Saturday 30 August 2014

To Bidet or Not to Bidet

...that was the question in 1995, when we restored a two hundred year old farmhouse in Tuscany.

We are serial renovators with obsessive-compulsive tendencies, so the issue loomed large in our discussions for a time. The house had never had indoor plumbing.  British friends, who were pioneers in restoring old houses in the area, had installed them but advised us against it: "It's just one more potential plumbing problem you don't need, and it takes up valuable space."  That made sense to us.

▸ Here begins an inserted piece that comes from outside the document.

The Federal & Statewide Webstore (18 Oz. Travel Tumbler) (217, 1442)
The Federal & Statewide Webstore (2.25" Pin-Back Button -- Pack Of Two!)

We set off to find the perfect toilets, wall-mounted (easy to clean under), in just the right shape. We found a good selection available in local shops. We noticed that every toilet was sold with a matching bidet. When we told the shopkeeper we only wanted the toilets, she looked at us strangely. She conferred with a colleague. They both looked at us as if there was something rotten not only in Denmark (I had to keep the Hamlet thing going here), but right there in their negozio (store), and it was us.


We babbled that we showered every day, so we didn't think bidets were necessary for our home. They agreed to sell us the toilets without bidets, but I don't think they understood or approved.

My husband moved on to other concerns, like the right color of grout between the stones on the patio, but I was still pondering the bidet question. 

Some surmise that the bidet never became popular in the United States or Britain because they were considered unseemly, even gross. Allied soldiers during World Wars I and II encountered them with foreign prostitutes, who used them to freshen up between clients. Thus the nickname "whore's bath." 

I asked people who had them if they found them useful. One friend said she used hers for soaking her feet. Another said it was a good place to store magazines in the bathroom. One said her cat loved to curl up in the cool porcelain. 

Still others insisted they could not live without one, that "of course" they used it daily.  An Italian friend confided, "People will say they use it every day, but I think they do not!" Another friend found them "sexist and insulting to women," though they aren't restricted to one gender.  I was eventually persuaded they were a good thing to have around, just in case.

By the time we renovated an apartment in London in 2001, I was totally in the bidet camp. We had to have one. In our twelve years of living there, I found it came in handy for soaking delicate pieces of laundry and foot baths.

Fast forward to the present, and we are once again renovating a house, this time in Washington. Bidets do indeed take up space, but now they seem necessary to me (my husband would not agree with this).  Since I have discreetly indicated that I rarely used it for its intended purpose, you may ask why I insisted we have one in the new house. My answer: you never know.

Pressed by the space problem, and arguing over whether it was really necessary to have one, we discovered something that took no space at all: the Toto washlet.

Invented by the fastidious Japanese, it attaches to your toilet seat and is operated by remote control (you can choose whether to activate it or not). When activated, it lights up when you walk into the bathroom, as if to say, "Well, hello there!" It allows you to choose a warm or cool seat. You have a choice of water temperatures and directional sprays. Finally, there is a blow dryer, also heat regulated. They are standard in Japanese homes and hotels. Friends who traveled in Japan raved about them.



Compared to the traditional bidet, it is convenient and easy to use. You stay in one place rather than shuffling from one spot to another with your pants down around your ankles.  It is the bidet you actually use!  The downside:  you can't store your magazines in it.

Note:  This trend may be catching on. COSTCO was selling washlets recently, at a great price. There were only two left on the shelf.